La sérénité que j’essaie de penser vise à cesser d’être spectateur de sa propre vie. Et paradoxalement, c’est cela qui rend heureux ! Aujourd’hui, on essaie de nous montrer qu’être serein consiste à rester zen et calme, à rentrer dans notre forteresse intérieure ou à nous évader de la réalité. Pour ma part, c’est le contraire qui m’aide. C’est agir, entrer dans l’action, faire, qui m’aide le plus profondément à dépasser les difficultés et à retrouver confiance !

Pour moi, l’une des choses les plus difficiles à vivre pendant le confinement, fut le moment où le gouvernement a interdit les enterrements. J’ai été dans un état de choc ! J’ai senti qu’on touchait à une racine anthropologique essentielle et j’ai aussitôt relu le texte d’Antigone qui veut enterrer son frère au prix de sa propre vie. Le roi Créon le lui interdit. Mais elle sent qu’on ne peut plus être vivant si on franchit cette limite. Je me suis alors beaucoup engagé pour faire revenir le gouvernement sur cette décision.
Mais j’ai trouvé qu’on franchissait une ligne rouge. Je ne cesse d’y penser, du reste.
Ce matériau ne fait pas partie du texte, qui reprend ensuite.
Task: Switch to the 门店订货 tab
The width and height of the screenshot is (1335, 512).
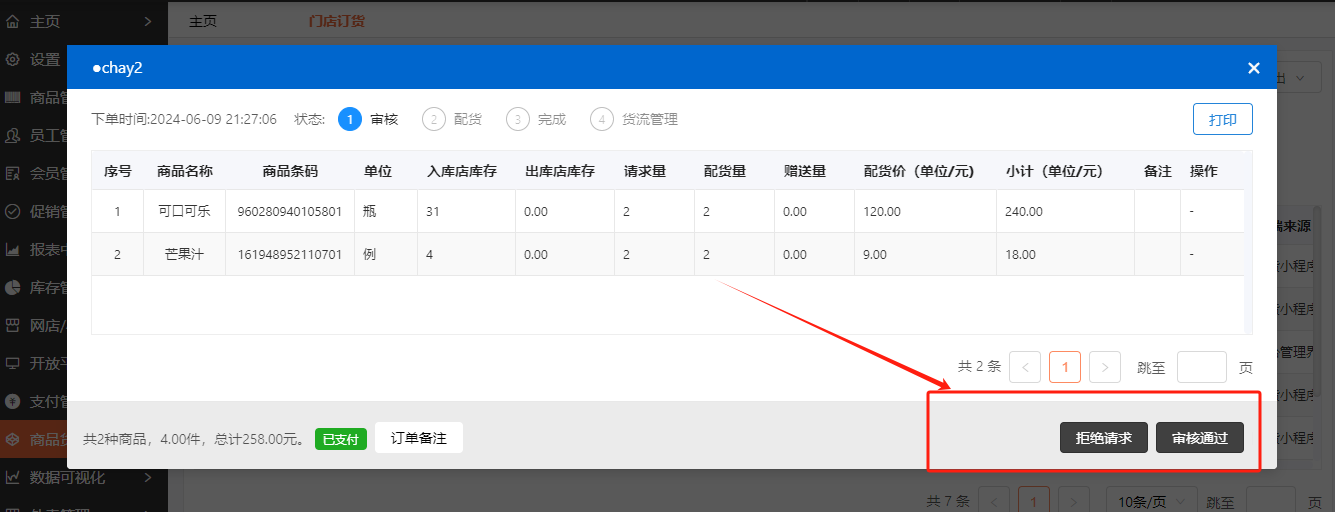Action: [337, 21]
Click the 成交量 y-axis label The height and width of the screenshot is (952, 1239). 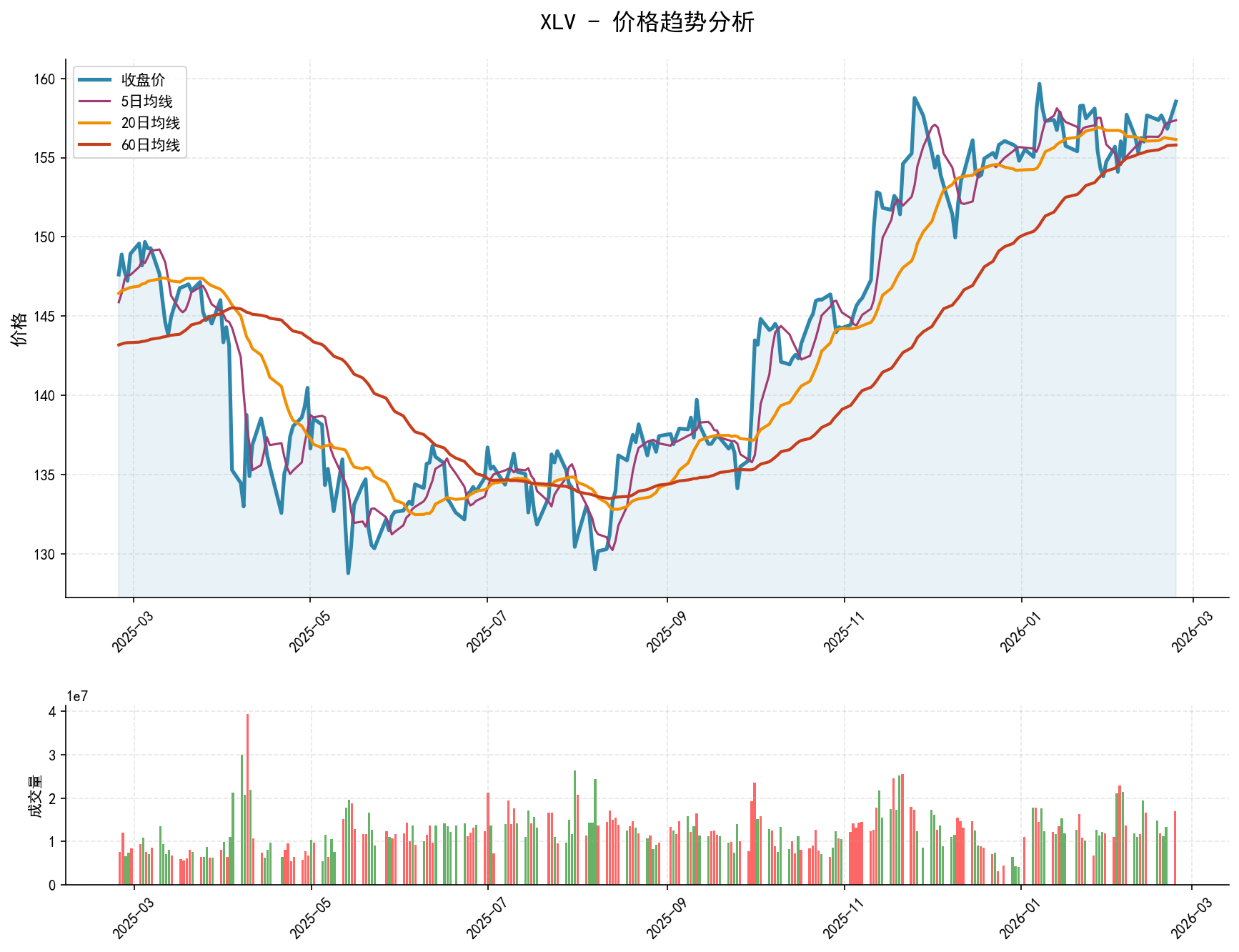coord(34,795)
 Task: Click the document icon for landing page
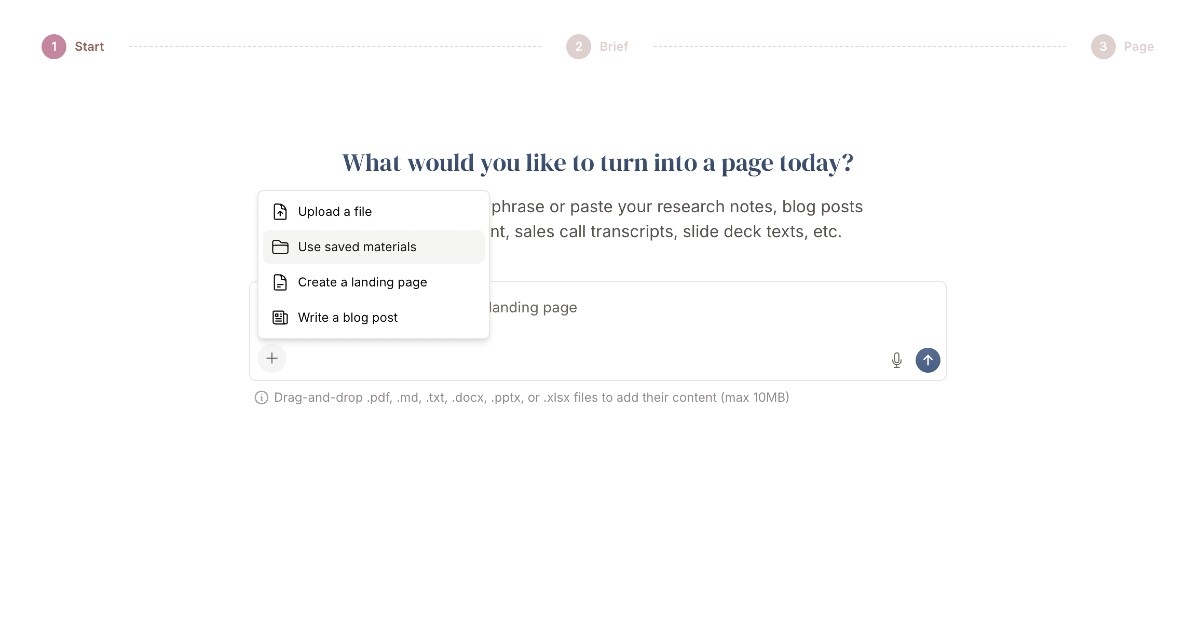281,283
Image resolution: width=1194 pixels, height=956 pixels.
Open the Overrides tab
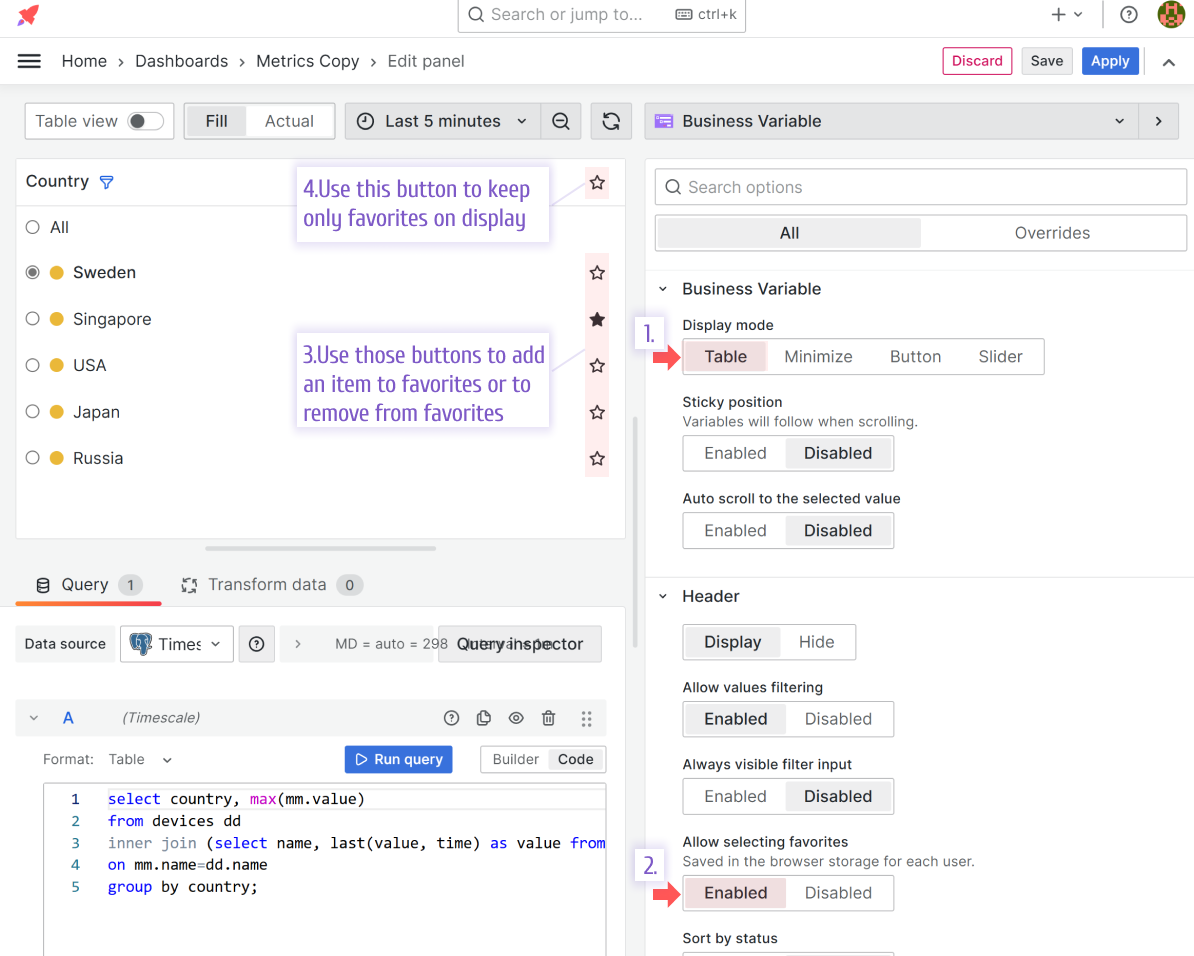point(1052,233)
Je crois enfin que le chaos actuel nous invite à essayer d’aller chercher plus profondément ce qui est humain en nous. Et c’est ça, la sérénité : être un peu plus en harmonie avec l’énigme de notre propre humanité. Ça ne veut pas dire qu’il n’y a pas des moments où j’ai mal, que l’irrationalité de notre temps ne me choque pas, ou que la crise économique qui se profile devant nous ne m’inquiète pas. Mais il y a autre chose que ça. Nous avons comme tâche de vivifier cet “autre chose”. Il nous faut inventer comment trouver les racines de vie qui sont en nous. C’est à la fois poignant et heureux.

 

Avez-vous un conseil concret pour les gens qui traversent aujourd’hui des difficultés ?
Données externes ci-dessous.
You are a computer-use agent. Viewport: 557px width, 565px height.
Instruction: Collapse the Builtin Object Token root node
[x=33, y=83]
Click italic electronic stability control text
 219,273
Bien sûr ! Paradoxalement, quand nous avons une difficulté, ce qui est le plus aidant, c’est d’essayer d’entendre, de voir, de se demander ce qui se passe. En le faisant, on enlève une certaine forme d’émotivité qui nous empêche de voir la réalité telle qu’elle est. On arrête de projeter plein de choses inutiles sur la situation. C’est le premier mouvement : revenir tout simplement à ce qui est, comme c’est. On se rend alors compte que c’est en rencontrant ce qu’on éprouve qu’on peut le transformer. Nous avons le sentiment que si nous approchons de trop près ce qui nous met en péril, nous allons être engloutis. C’est une peur archaïque qu’on peut bien comprendre ! Mais la sagesse consiste à voir que cette peur est mauvaise conseillère, et qu’il faut entrer au cœur de l’épreuve pour y trouver des possibles.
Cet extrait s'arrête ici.